◆ Set problem
Please render the lines below as a Markdown table with two columns, Row and Line, giving each line a row number and omitting blank lines. Leave the pictures out.

-------- Supplied data --------

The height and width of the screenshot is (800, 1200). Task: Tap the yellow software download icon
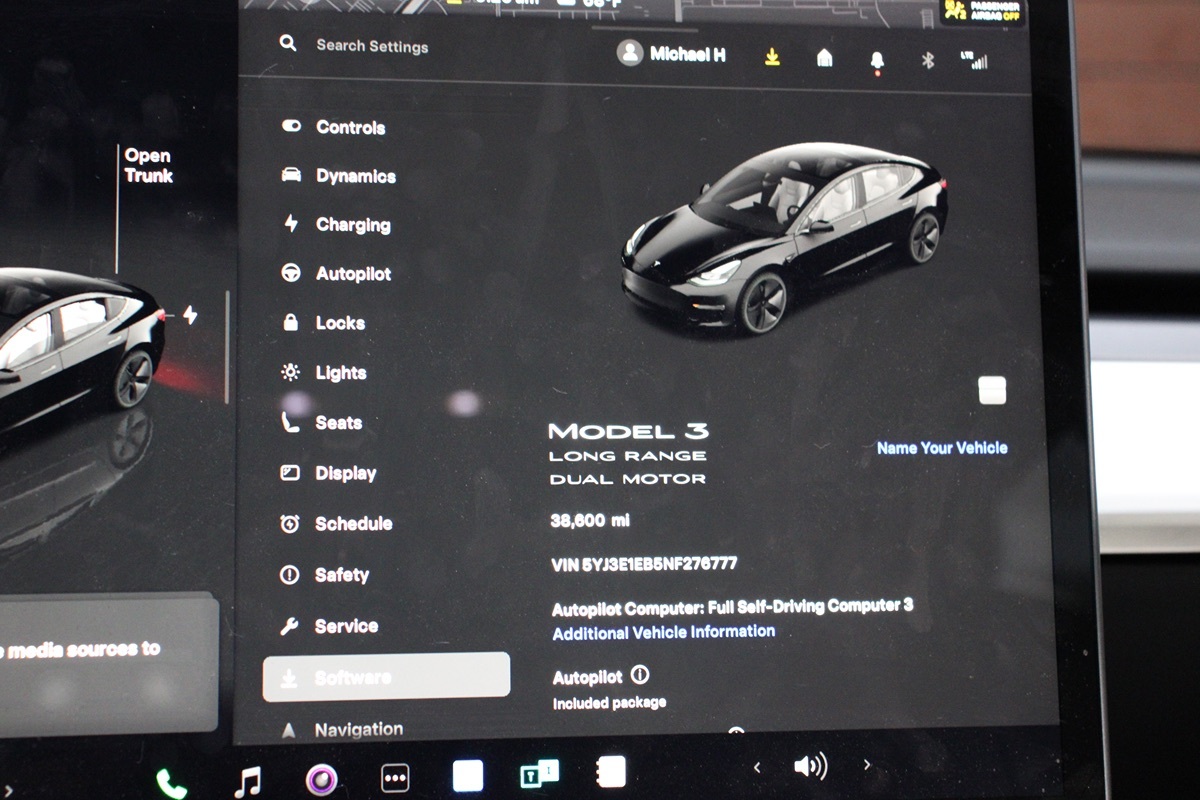click(772, 57)
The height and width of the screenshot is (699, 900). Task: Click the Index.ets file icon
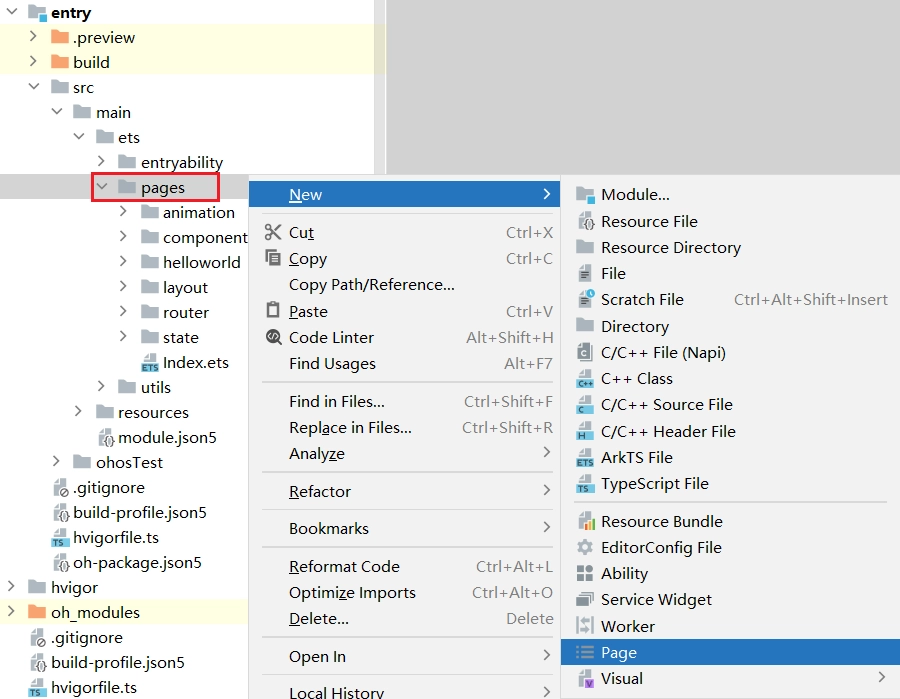coord(150,363)
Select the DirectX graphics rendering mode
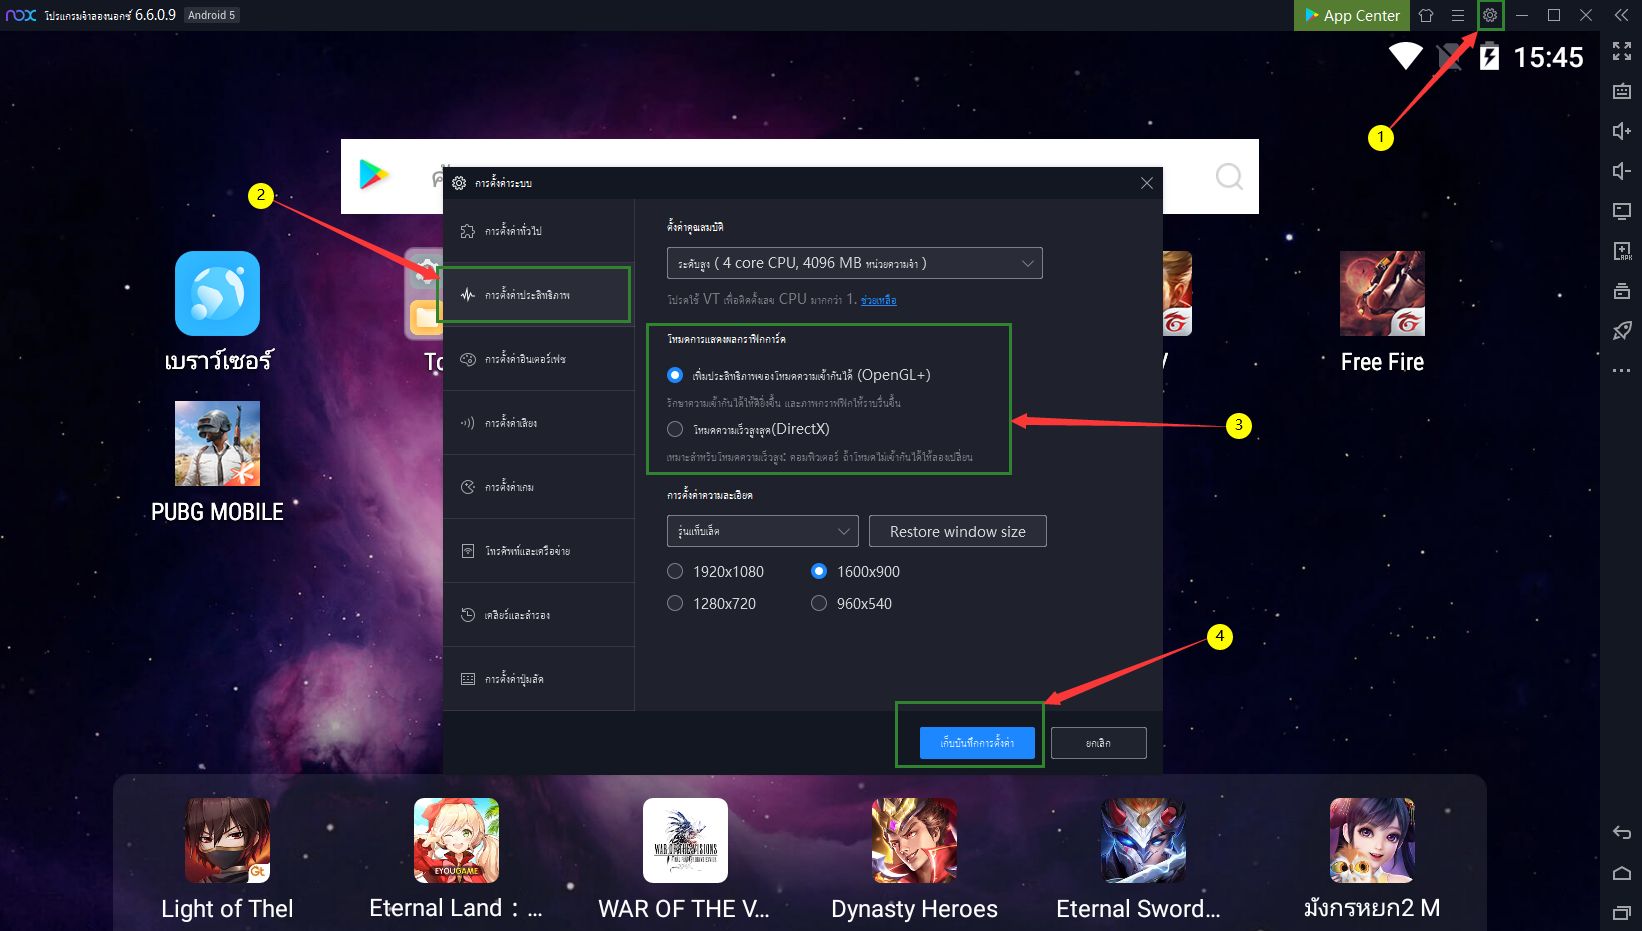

--------

◆ Final result
| Row | Line |
|---|---|
| 1 | The height and width of the screenshot is (800, 1200). Task: Tap the yellow software download icon |
| 2 | click(772, 57) |
| 3 | The height and width of the screenshot is (699, 900). Task: Click the Index.ets file icon |
| 4 | coord(150,363) |
| 5 | Select the DirectX graphics rendering mode |